Qu'ont en commun les agriculteurs du Bénin et du Costa Rica ? Les ananas. Qui plus est, les ananas biologiques. D'après eux, la coopération Sud-Sud a largement amélioré la qualité, le rendement et la rentabilité de leurs récoltes. Mais en quoi est-elle réellement différente de la coopération au développement "ordinaire" ?
L'agriculteur béninois Yves Anthonin Ahouangan avait l'habitude d'attendre 18 mois pour que ses ananas soient prêts à la consommation. Depuis sa participation à un programme de la coopération Sud-Sud sur le développement durable, ses ananas sont prêts à être récoltés au bout de 15 mois. "Je produis davantage, c'est moins coûteux et ils ont meilleur goût aussi", ajoute-t-il.
Après le Sommet mondial de 2002 sur le développement durable, le Bénin, le Costa Rica et le Bhoutan ont décidé de partager leurs connaissances en matière de production, tourisme, énergie, biodiversité et équité des sexes. Les Pays-Bas ont donné le coup d'envoi du programme et fourni le financement initial estimé à 9,25 millions d'euros. Partenaire à part entière dans le programme au départ, les Pays-Bas se sont retirés du partenariat quand ils ont pressenti que leur pertinence était compromise.
À défaut de persévérance
Jan Pronk, ministre de la Coopération au développement au moment où le programme a démarré, admet que c'était une erreur, également de sa part. "Les Pays-Bas étaient très arrogants. Il pensait tout savoir et n'était pas disposé à apprendre des bénéficiaires sur la façon dont ils pourraient améliorer la coopération au développement. Je n'ai pas été assez persuasif et j'ai échoué à convaincre les gens de la nécessité d'une coopération Sud-Sud."
Une honte, pense Adolphe Adjanohoun, directeur du Centre du Bénin pour l'agriculture : "La coopération Sud-Sud est plus efficace que la coopération Nord-Sud. La mentalité et les circonstances ne sont souvent pas les mêmes, raison pour laquelle beaucoup de projets de développement bien intentionnés échouent. Quand un pays en développement s'attaque à un problème commun cependant, les circonstances sont plus égales. Et les autres pays en développement ont plus de facilité à adopter la technique."
Fumier de poulet
L'agriculteur Yves Anthonin Ahouangan a rendu visite à des producteurs d'ananas au Costa Rica. Il a vu comment ses pairs ont couvert leurs champs avec du polyéthylène afin de créer plus de chaleur et protéger le sol. Une autre chose qu'il a apprise, c'est que le fumier de poulet est un excellent engrais pour l'ananas.

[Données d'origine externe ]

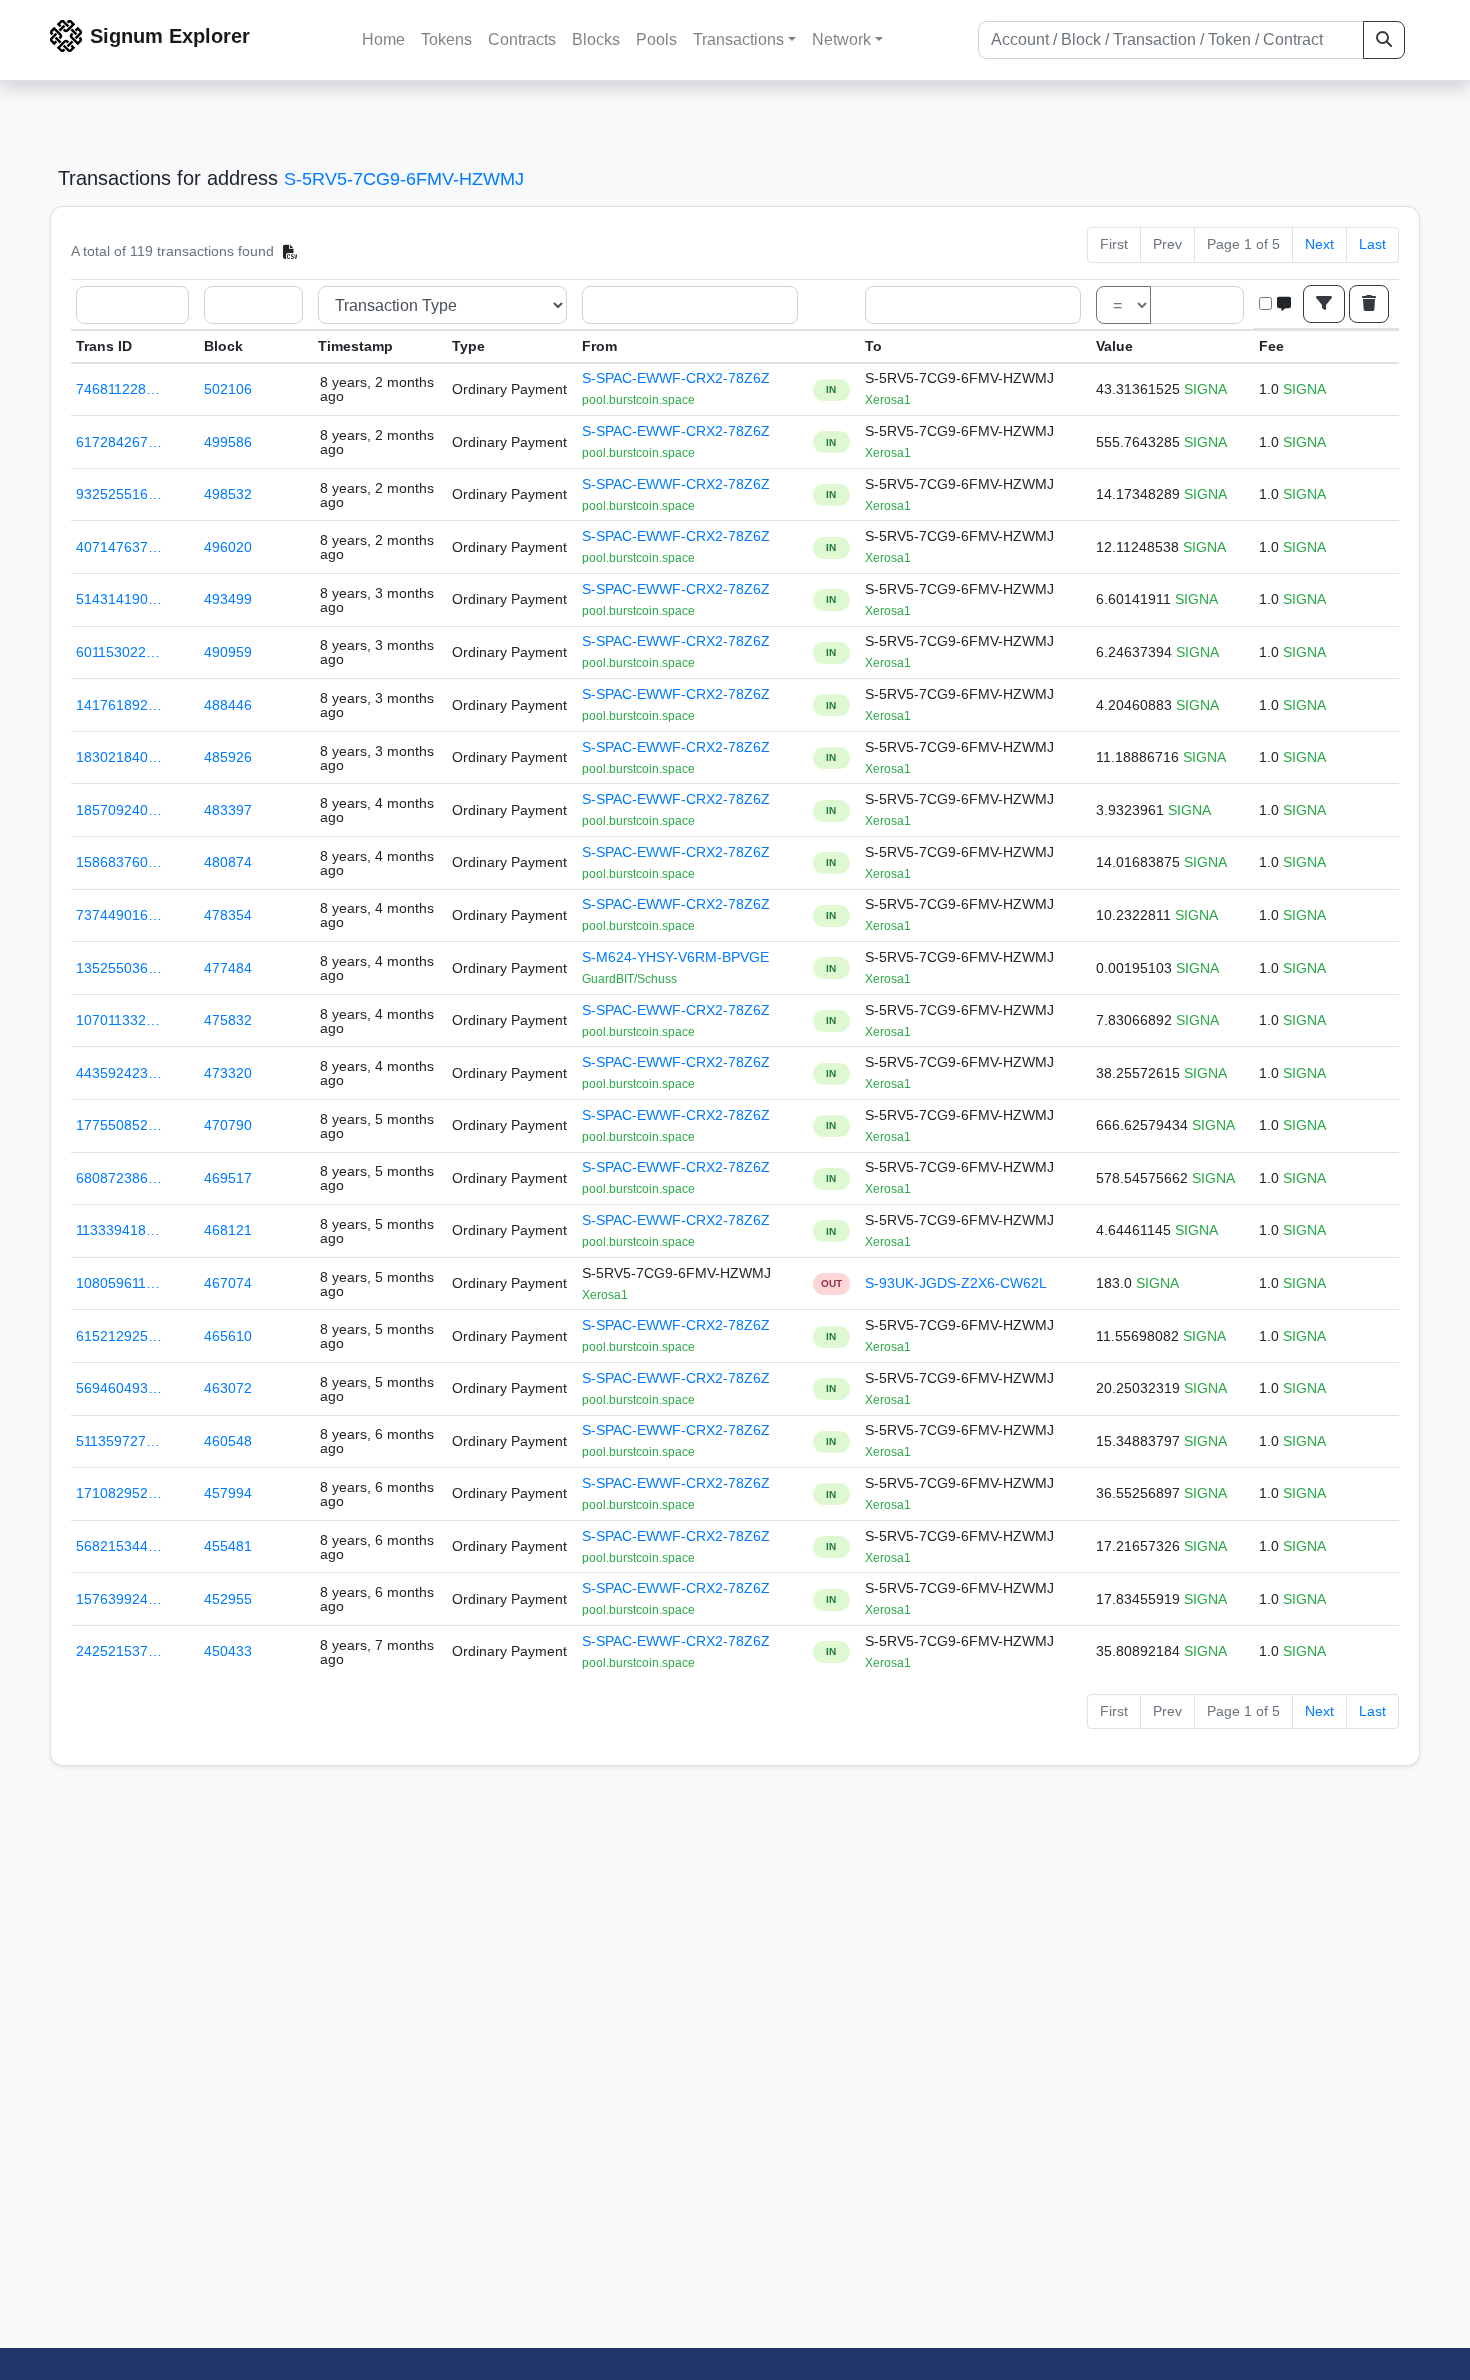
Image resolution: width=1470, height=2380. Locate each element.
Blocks (596, 39)
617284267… (119, 442)
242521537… (119, 1651)
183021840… (119, 757)
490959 (228, 652)
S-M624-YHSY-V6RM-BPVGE (675, 957)
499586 (228, 442)
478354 (228, 915)
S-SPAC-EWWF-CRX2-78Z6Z (676, 378)
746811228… (118, 389)
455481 (228, 1546)
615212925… (119, 1336)
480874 (228, 862)
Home (383, 39)
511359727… (118, 1441)
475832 (228, 1020)
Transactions (738, 39)
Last (1372, 244)
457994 (228, 1493)
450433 (228, 1651)
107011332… (118, 1020)
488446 (228, 705)
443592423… (119, 1073)
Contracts (522, 39)
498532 (228, 494)
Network (841, 39)
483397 (228, 810)
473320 (228, 1073)
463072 (228, 1388)
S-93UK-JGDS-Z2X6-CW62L (956, 1283)
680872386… (119, 1178)
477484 (228, 968)
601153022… (118, 652)
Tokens (446, 39)
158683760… (119, 862)
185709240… (119, 810)
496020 (228, 547)
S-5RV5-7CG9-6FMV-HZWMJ (404, 179)
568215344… (119, 1546)
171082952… (119, 1493)
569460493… (119, 1388)
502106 (228, 389)
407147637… (119, 547)
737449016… (119, 915)
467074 (228, 1283)
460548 (228, 1441)
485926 (228, 757)
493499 (228, 599)
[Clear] (1369, 304)
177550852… (119, 1125)
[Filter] (1324, 304)
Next (1319, 244)
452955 (228, 1599)
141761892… (119, 705)
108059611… (118, 1283)
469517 (228, 1178)
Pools (656, 39)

En retour, les Béninois ont enseigné aux agriculteurs du Costa Rica comment produire des insectes comestibles. En tant que retombée du programme, le Centre du Bénin pour l'Agriculture travaille actuellement avec le Centre international de la pomme à Lima, au Pérou, afin de maximiser l'utilisation des racines et des tubercules.
Assumer la responsabilité
Mais, prévient Adolphe Adjanohoun, peu importe ce que ce programme pilote a apporté aux trois pays, le fait est que l'argent provenait encore "du Nord". "Les pays du Sud devraient également assumer la responsabilité financière. C'est alors seulement que le partenariat deviendra véritablement indépendant. Il est temps que nous arrêtions de tendre nos mains pour recevoir de l'argent. Quand un projet se met en branle avec des fonds étrangers, les pays du Sud sont toujours plus ou moins sous tutelle."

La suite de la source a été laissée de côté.